+++ Records for the exercise +++

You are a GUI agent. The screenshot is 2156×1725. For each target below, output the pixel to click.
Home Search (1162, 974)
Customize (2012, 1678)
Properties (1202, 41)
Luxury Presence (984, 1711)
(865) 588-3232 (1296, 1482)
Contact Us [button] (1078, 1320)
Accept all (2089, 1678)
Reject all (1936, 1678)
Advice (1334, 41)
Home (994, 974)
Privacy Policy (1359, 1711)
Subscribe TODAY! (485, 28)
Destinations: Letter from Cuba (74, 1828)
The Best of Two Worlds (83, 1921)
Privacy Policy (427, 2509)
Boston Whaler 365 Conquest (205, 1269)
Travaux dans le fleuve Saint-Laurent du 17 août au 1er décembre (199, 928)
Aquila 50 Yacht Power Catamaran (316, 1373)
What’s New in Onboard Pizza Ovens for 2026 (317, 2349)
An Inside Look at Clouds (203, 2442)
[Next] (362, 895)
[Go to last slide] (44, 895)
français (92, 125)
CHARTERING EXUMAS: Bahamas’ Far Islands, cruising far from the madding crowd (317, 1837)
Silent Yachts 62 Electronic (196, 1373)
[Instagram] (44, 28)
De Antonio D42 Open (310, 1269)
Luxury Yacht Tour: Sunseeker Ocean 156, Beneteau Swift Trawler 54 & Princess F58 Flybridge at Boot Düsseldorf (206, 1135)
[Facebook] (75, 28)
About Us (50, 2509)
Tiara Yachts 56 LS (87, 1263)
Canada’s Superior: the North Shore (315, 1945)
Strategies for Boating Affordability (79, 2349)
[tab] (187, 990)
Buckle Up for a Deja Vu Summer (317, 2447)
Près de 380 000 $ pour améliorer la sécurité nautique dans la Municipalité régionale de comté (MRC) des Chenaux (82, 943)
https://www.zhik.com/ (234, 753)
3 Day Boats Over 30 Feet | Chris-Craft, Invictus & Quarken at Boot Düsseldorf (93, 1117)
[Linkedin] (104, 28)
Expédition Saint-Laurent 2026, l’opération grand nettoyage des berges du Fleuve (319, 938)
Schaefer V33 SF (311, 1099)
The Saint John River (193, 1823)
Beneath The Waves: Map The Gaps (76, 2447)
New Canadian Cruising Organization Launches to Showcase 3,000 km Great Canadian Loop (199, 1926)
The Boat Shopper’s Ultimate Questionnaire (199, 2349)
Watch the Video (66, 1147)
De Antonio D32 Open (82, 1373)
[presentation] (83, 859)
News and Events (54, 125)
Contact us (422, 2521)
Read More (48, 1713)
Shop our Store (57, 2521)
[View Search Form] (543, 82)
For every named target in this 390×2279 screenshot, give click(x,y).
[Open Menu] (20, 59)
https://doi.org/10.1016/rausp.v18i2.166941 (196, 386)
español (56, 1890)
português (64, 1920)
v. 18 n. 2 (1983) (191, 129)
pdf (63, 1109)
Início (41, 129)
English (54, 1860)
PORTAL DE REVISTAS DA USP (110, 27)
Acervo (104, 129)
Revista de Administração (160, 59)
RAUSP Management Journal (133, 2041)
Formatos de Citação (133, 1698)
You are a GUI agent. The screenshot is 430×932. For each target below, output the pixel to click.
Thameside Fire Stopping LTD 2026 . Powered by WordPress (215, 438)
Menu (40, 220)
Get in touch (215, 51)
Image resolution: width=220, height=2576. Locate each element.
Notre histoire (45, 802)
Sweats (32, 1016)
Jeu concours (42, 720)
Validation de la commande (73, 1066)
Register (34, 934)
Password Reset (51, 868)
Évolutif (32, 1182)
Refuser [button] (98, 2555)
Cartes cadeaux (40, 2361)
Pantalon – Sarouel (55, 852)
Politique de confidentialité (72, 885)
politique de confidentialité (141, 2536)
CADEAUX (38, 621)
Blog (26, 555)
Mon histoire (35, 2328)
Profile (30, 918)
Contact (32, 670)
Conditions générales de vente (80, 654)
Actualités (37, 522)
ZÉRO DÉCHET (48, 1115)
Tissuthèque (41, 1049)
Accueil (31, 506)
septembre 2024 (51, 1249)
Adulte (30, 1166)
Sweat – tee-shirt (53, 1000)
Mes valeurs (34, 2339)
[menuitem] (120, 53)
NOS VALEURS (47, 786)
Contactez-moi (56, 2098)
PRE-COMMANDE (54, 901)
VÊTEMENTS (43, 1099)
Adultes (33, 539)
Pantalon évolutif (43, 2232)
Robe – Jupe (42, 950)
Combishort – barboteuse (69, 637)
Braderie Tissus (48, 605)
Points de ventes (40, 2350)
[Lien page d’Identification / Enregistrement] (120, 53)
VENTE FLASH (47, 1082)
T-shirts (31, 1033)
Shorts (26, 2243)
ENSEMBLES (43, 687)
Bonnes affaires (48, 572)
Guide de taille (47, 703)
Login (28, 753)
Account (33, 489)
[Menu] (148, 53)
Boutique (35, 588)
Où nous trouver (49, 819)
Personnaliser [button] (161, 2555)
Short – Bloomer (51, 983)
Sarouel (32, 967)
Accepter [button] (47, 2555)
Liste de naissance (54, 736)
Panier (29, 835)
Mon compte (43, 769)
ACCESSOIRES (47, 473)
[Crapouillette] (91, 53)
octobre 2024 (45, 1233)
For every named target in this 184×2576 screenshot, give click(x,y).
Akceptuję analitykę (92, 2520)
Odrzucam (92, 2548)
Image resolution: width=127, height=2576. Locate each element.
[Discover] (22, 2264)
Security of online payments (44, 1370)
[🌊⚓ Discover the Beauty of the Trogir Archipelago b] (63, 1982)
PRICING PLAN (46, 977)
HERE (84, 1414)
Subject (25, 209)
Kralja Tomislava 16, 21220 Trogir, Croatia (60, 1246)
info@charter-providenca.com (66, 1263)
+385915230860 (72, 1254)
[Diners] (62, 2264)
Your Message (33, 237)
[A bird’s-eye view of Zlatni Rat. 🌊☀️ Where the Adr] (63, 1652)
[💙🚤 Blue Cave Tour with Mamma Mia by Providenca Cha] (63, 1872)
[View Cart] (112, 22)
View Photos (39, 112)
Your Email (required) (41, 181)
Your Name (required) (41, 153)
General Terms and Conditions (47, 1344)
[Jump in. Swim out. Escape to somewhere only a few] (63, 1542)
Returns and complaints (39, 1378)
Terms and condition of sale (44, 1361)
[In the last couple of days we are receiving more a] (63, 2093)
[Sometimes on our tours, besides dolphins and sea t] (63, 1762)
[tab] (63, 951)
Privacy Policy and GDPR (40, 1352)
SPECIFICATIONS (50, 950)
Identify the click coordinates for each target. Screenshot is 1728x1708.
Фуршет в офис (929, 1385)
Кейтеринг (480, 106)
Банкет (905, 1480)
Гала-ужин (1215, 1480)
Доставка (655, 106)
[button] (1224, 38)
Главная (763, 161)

+++

## Directions
Scan the data for the string "Luxury" and copy each line in which it occurs.

## Result of the exercise
Luxury Presence (984, 1711)
Luxury Yacht Tour: Sunseeker Ocean 156, Beneteau Swift Trawler 54 & Princess F58 Flybridge at Boot Düsseldorf (206, 1135)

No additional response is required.